In a new study, researchers describe a way around that bottleneck. They show that vinyl thianthrenium tetrafluoroborate (VTT) can rapidly and selectively activate fully unprotected peptide thioacids, converting them into highly reactive thioester intermediates. The result is a fast, additive-free ligation with N-terminal cysteinyl peptides and no detectable epimerization under the reported conditions.

That matters because the classic NCL workflow often depends on excess nucleophilic additives such as MPAA to achieve practical reaction rates. While effective, those additives can interfere with radical-based metal-free desulfurization, forcing researchers to remove them before moving on. By eliminating the additive requirement at the ligation stage, the VTT method is designed to better fit streamlined one-pot protein synthesis.

The authors also report that the strategy is compatible with post-ligation desulfurization, enabling a more efficient sequence in a single vessel. In their demonstrations, they used the method to assemble hyalomin-3 from two fragments through a one-pot thioesterification-ligation-desulfurization process. They also applied it to ubiquitin using a one-pot three-segment condensation workflow, completing the synthesis in six steps without isolating intermediates.

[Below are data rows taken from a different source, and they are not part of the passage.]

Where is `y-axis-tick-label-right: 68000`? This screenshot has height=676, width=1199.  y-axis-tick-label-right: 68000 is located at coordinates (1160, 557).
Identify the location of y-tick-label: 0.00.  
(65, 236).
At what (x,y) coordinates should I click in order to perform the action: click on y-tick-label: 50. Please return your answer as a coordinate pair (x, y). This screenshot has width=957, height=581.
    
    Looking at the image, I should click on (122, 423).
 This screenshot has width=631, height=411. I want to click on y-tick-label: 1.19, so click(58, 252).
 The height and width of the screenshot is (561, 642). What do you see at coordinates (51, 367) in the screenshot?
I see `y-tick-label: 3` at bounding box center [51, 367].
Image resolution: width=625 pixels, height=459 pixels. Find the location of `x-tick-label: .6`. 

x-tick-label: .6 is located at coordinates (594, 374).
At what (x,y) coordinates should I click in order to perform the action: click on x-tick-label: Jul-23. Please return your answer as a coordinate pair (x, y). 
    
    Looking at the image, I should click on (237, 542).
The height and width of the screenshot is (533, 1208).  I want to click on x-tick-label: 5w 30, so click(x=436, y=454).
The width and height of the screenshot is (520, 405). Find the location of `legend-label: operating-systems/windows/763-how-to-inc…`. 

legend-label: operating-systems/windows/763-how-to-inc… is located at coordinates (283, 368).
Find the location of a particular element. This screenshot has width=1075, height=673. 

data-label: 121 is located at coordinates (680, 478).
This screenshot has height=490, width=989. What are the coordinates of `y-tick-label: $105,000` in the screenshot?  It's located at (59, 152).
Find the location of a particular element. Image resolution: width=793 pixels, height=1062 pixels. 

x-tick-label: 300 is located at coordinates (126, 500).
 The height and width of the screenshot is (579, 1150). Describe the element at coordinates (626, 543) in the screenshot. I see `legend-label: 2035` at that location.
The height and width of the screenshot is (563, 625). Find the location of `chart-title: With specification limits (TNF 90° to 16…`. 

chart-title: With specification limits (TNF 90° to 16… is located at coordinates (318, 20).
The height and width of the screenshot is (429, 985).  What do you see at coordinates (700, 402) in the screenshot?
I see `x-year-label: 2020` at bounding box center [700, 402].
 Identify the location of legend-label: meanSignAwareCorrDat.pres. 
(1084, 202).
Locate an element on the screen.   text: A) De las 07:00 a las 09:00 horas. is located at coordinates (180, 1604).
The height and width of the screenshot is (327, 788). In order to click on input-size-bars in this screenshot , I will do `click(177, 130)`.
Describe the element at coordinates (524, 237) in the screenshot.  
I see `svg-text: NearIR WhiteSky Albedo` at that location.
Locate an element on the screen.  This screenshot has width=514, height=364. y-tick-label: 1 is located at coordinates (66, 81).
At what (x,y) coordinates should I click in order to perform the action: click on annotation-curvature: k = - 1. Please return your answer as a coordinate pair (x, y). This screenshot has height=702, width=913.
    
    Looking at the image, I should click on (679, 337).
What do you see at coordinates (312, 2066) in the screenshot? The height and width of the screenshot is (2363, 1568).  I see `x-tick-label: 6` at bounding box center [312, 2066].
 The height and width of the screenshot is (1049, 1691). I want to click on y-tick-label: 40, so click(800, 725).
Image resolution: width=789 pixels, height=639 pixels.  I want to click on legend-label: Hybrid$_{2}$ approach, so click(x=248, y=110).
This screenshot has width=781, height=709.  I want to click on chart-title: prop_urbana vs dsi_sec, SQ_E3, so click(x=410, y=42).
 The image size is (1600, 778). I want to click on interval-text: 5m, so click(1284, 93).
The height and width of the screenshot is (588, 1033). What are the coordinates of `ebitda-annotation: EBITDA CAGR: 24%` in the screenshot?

Beyond the specific examples, the broader appeal is clear: faster ligation, fewer additives, less handling, and improved compatibility with one-pot protein assembly. For chemical protein synthesis, especially projects that depend on desulfurization or multisegment assembly, methods like this can reduce complexity while preserving the chemoselectivity that makes NCL so valuable.

As CPS continues to expand into the preparation of proteins with nonstandard amino acids, probes, and tailored modifications, practical improvements to ligation chemistry remain highly relevant. VTT-promoted thioacid ligation adds another useful option to the toolkit, particularly for researchers looking to simplify native chemical ligation workflows without sacrificing efficiency.